Найти ее было легко, она, не стесняясь ругалась. Поскольку фонарь не горел, я остановился, вглядываясь в темноту.
— Роберт, почему вы стоите? — нетерпеливо спросила она. — Давайте мне свою руку!
— Я не вижу вашей руки.
— Да вот она, вот! Ловите! Ловите!
Я поймал, рука была мокрая и холодная.
— Вы замерзли, — сострадая, воскликнул я.
— Да, Роберт, по вашей вине, тяните меня, скорей тяните!
Я осторожно потянул ее на себя, земля от дождя раскисла, подо мной все пришло в движение, все поползло, я не устоял и… угодил в траншею.
— Так я и знала! — победоносно воскликнула Мархалева. — Роберт, порой вы душка, но чаще наоборот. Ни о чем вас нельзя попросить.
Я разозлился:
— Ну, Софья Адамовна!
Ничего хорошего ей сказать я не собирался, но к счастью зазвонил ее мобильный.
— Видите, как я занята, — сказала Мархалева, доставая из кармана трубку.
— Я тоже не гуляю, — буркнул я.
Едва она закончила разговор, как зазвонил мой мобильный.
— Видите, как я занят, — торжествуя, сообщил я.
— Я тоже не гуляю, — парировала Мархалева.
Я плюнул и полез в карман куртки. В этот самый момент из-за туч показалась луна. Луна осветило лицо Мархалевой, и случилось чудо. В ее мокром, залепленном волосами лице я узнал свою девчонку. Да-да, это была она. Вот я дурак! Это же сразу было очевидно!
— Софья Адамовна, — спросил я, — у вас бывают ссадины на коленках?
— Постоянно, — ответила она. — А уж сегодня их сколько хотите. Вам показать?
— Как же я их увижу? — удивился я, имея ввиду потемки.
Но она по-своему поняла:
— Действительно, вы же слепой. Совсем как тот мальчишка, который в юности таскался за мной. Проходу мне не давал, очкарик. Стоял под окнами, прятался за деревьями, подсматривал, следил, но так ни разу и не подошел ко мне. Трус подлый. Испортил мне всю жизнь. Даже имени его не знаю, а ведь могла бы быть счастлива с ним до сих пор.

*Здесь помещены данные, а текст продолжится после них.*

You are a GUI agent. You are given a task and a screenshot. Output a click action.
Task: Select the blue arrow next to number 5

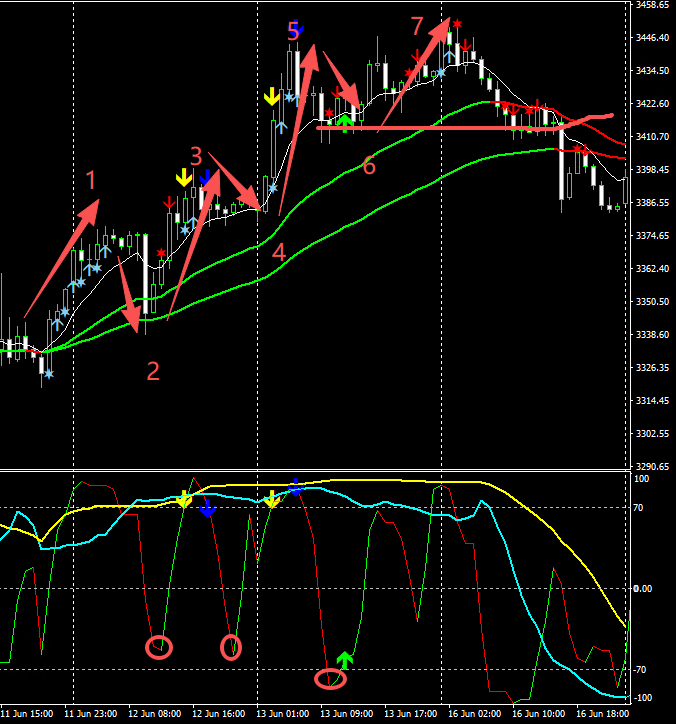pos(299,30)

Все было именно так, я действительно в детстве носил очки и не смог набраться смелости к ней подойти. Даже имени ее не знал, только прозвище.
— Ципа! Родная! Неужели это ты?!
Мархалева удивилась:
— Ципа? Откуда вы знаете мое школьное прозвище?
Я не стал отвечать, телефон надрывался. Это была мать.
— Роби, — категорически заявила она, — если ты и на этот раз меня обманешь, не знаю что с тобой сделаю. Больше откладывать встречи я не могу. Как хочешь, но Жанна назначила ваше свидание на завтрашний день.
— Хорошо, — ответил я, чтобы поскорей прекратить разговор. — На завтра так на завтра.